■ TASK ITEM ■
When a line in the entries below contains the word "computer", copy that line.

Saved data entries
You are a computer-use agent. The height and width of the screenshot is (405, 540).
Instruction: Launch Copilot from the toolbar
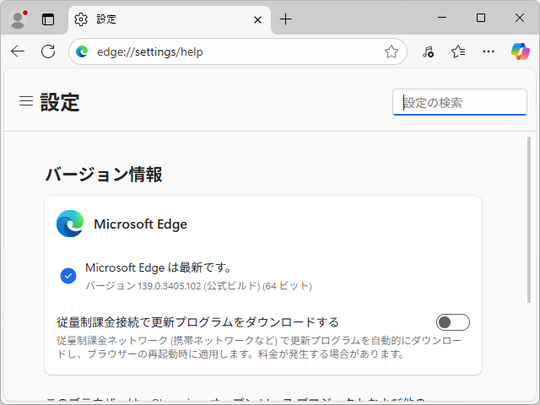520,52
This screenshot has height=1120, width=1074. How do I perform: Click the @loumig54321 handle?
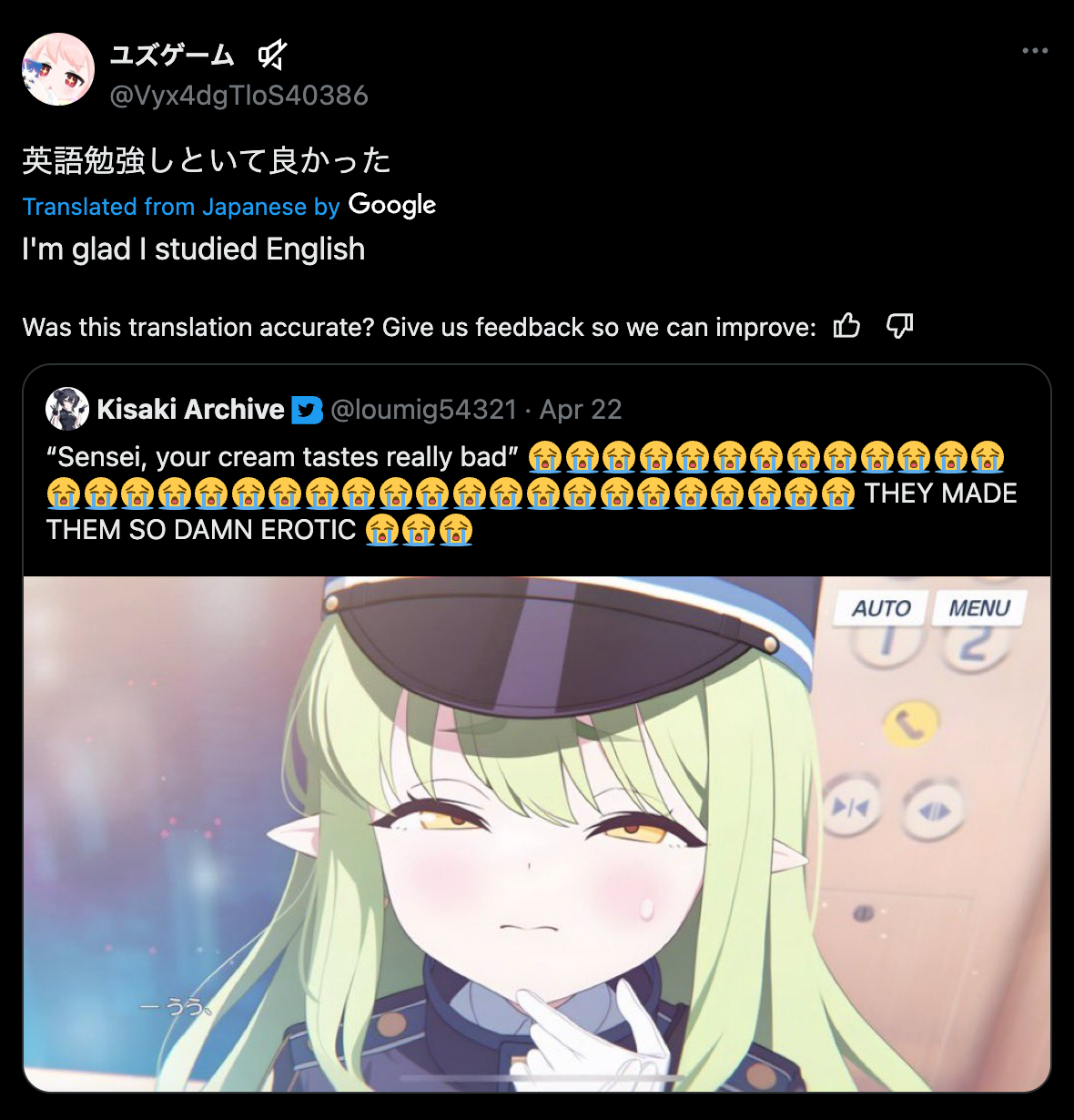tap(424, 410)
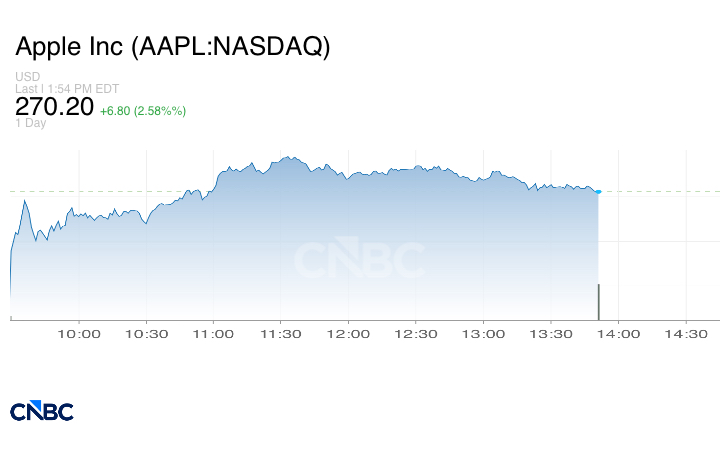The image size is (720, 450).
Task: Click the dark volume bar near 14:00
Action: point(598,301)
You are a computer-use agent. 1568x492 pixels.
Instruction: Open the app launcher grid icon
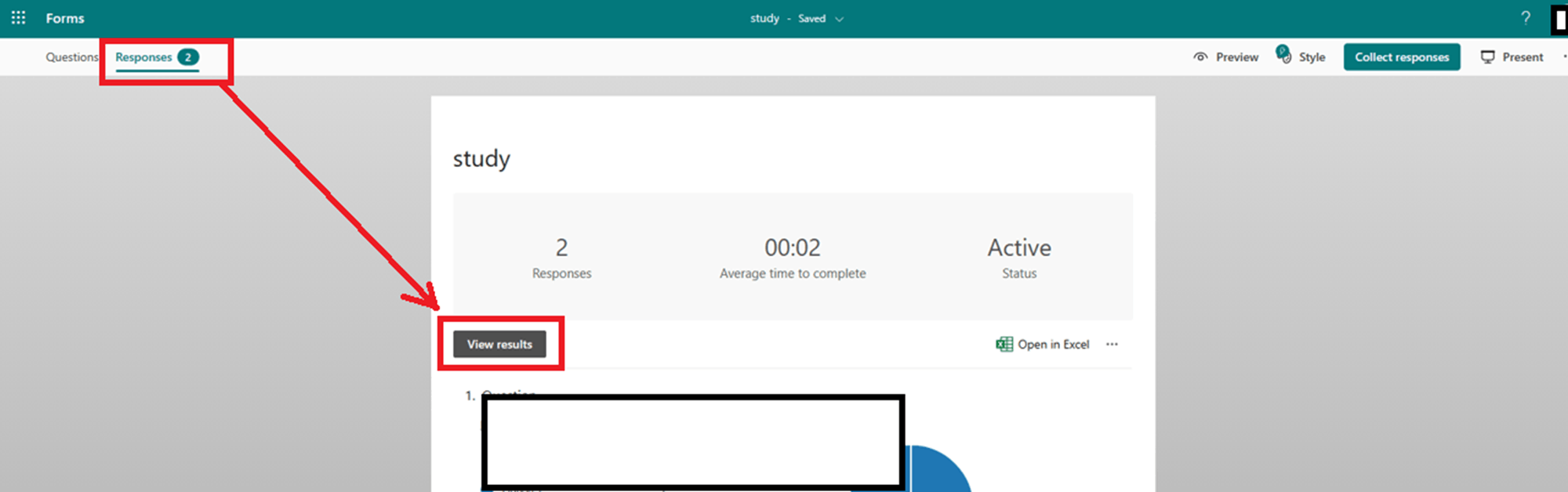coord(18,17)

■ RESPONSE AREA ■
You are a computer-use agent. The height and width of the screenshot is (405, 540).
You are a computer-use agent. 1568x492 pixels.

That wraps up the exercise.